Na kampanię prominentnych polityków PiS już w 2019 roku szerokim strumieniem płynęły pieniądze od ludzi, którzy za czasów "Dobrej Zmiany" znaleźli zatrudnienie w spółkach z udziałem Skarbu Państwa. Rekordowe 463 tys. zł "zebrał" sam premier, ale na długiej liście polityków, na kampanię których wpłacano darowizny są też m.in.: Jacek Sasin, Piotr Gliński czy Michał Dworczyk. Na kolejne wybory, w których zwycięstwo PiS jest zagrożone, pieniądze, m.in. od "Klubu Milionerów Dobrej Zmiany", już płyną.
- Wśród menadżerów państwowych spółek od kilku miesięcy rozchodzi się przekaz, że potrzebny jest "finansowy szturm", który wesprze przyszłoroczną kampanię wyborczą PiS.
- - To z tych pieniędzy finansowane będą ogólne wydatki kampanijne - na przykład spoty telewizyjne. Ale też kampanie polityków, którzy sami nie zgromadzą wystarczających środków na swoją promocję wyborczą – mówi w rozmowie z Wirtualną Polską wieloletni poseł PiS.
- Im wyższa pozycja polityka w hierarchii, tym wyższe "zebrane" przez niego darowizny na kampanię wyborczą - to prawidłowość, którą dało się zauważyć już w 2019 roku.
- Rekordową kwotę przed wyborami do parlamentu - 463 tys. zł. - wpłacono na premiera Morawieckiego. Drugi - z sumą 84 tys. zł. - był Piotr Gliński. 50 tys. zł wpłynęło na wyborczą promocję Jacka Sasina, a 59 tys. zł na Marka Kuchcińskiego. Na kampanię Zbigniewa Ziobro wpłacił... on sam (35 tys. zł) i jego żona – Patrycja Kotecka-Ziobro (10 tys. zł). A Mariusza Błaszczaka wsparł tylko emeryt z Poznania - kwotą 150 zł.
- Wirtualna Polska publikuje dziś kolejne nazwiska menadżerów spółek Skarbu Państwa, którzy wspierali konkretnych prominentnych polityków PiS.
Menadżerowie państwowych spółek od kilku miesięcy konsultują w swoim gronie, kto i jakie kwoty zamierza wpłacić na kampanię wyborczą PiS. Nikt nie chce wyłożyć za mało, ani "przestrzelić". Jak mówią w rozmowach z Wirtualną Polską, nikt oficjalnie nie potwierdzi, że był wzywany do "finansowego szturmu", bo oficjalnie wszystkie wpłaty na partię i kampanię są całkowicie dobrowolne. Nikogo nie powinno się do nich nakłaniać, nie mówiąc już np. o uzależnianiu od wpłaty tego, czy wpłacający pozostanie we władzach spółki. A jednak członkowie zarządów mają poczucie, że te sprawy są ze sobą powiązane.

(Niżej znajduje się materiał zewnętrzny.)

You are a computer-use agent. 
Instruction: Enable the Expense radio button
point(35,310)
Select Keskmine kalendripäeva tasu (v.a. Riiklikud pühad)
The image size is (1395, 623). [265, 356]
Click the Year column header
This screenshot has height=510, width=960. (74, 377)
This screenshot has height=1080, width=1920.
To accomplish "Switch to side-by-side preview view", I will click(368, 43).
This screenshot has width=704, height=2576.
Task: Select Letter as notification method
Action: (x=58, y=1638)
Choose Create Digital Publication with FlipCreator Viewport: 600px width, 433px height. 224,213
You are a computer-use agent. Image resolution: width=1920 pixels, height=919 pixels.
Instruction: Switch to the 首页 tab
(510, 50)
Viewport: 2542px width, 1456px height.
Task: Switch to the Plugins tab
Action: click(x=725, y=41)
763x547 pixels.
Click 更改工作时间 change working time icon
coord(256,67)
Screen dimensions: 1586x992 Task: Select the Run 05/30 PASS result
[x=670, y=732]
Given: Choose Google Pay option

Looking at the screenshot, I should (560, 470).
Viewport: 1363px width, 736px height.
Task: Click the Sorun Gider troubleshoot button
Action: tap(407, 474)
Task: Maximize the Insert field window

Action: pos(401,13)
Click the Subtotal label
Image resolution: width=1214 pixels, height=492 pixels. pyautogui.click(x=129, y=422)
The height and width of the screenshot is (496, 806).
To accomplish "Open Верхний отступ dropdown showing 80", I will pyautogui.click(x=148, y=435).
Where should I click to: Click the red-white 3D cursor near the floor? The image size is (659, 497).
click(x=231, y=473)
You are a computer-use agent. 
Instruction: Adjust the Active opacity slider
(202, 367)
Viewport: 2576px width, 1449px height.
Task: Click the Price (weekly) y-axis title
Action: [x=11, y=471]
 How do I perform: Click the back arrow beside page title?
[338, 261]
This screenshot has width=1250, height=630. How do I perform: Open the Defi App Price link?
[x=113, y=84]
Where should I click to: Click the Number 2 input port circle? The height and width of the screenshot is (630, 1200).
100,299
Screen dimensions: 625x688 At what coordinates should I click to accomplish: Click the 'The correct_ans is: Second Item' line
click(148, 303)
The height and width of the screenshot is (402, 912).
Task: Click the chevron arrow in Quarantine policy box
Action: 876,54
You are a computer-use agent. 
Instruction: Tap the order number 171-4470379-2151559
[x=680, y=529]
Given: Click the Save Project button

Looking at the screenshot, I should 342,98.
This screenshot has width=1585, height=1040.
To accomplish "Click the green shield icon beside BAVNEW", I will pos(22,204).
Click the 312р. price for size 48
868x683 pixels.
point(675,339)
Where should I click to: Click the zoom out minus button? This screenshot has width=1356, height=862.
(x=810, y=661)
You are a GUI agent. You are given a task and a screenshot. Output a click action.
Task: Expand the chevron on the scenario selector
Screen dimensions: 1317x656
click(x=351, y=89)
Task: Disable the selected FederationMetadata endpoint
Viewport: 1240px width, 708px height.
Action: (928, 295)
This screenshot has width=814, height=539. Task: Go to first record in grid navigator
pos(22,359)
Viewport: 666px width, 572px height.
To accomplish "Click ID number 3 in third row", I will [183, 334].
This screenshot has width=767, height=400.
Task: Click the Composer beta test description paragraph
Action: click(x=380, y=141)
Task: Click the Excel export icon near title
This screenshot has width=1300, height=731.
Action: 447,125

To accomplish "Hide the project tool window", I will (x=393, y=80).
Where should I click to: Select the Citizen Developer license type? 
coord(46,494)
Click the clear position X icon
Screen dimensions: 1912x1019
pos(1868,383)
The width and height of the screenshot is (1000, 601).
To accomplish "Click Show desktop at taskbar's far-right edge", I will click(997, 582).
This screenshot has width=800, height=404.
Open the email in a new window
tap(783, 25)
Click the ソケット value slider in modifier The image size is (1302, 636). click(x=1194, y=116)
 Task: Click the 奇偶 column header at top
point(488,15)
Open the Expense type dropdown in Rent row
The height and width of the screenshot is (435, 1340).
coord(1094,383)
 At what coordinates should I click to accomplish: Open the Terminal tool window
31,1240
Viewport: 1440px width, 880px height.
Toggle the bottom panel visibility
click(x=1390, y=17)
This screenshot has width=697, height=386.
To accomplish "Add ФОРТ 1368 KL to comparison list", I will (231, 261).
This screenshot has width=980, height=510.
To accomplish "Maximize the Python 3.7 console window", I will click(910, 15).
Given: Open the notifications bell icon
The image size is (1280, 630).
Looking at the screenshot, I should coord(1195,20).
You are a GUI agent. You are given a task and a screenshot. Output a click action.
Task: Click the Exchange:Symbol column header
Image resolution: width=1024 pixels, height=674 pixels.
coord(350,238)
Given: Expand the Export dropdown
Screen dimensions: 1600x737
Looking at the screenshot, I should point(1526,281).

MOTYWUJĄCY PUBLICZNY REJESTR
To, kto już wpłaca na konto PiS, można sprawdzić na stronie internetowej tej partii. Zgodnie z przepisami od lipca br. wszystkie ugrupowania muszą ujawniać na swoich stronach internetowych darowizny od osób, które w ciągu roku wpłaciły na ich konto więcej niż 10 tys. zł. Z listy opublikowanej na stronie PiS wynika, że od lipca ten limit przekroczyło 14 osób. Przez ostatnie cztery miesiące podarowały one partii prawie 350 tys. zł.
Tylko trzy osoby z tego grona to politycy PiS - europoseł Joachim Brudziński, podlaski marszałek Artur Kosicki i białostocki radny Mateusz Sawicki.
Anna Dąbrowska z "Polityki", która jako pierwsza przyjrzała się opublikowanej przez PiS liście darczyńców, wskazuje, że siedem z wymienionych na niej osób to menadżerowie spółek z grupy PZU: członkowie zarządu PZU Beata Kozłowska-Chyła, Małgorzata Sadurska, Ernest Bejda i Piotr Nowak, prezes PZU Życie Andrzej Jaworski, prezes TFI PZU Robert Zima i wiceprezeska spółki Ogrodowa Inwestycje Anna Sotek. W przeszłości Sadurska i Jaworski byli posłami PiS, a Bejda w 2011 r. bez powodzenia kandydował do Sejmu z listy tej partii.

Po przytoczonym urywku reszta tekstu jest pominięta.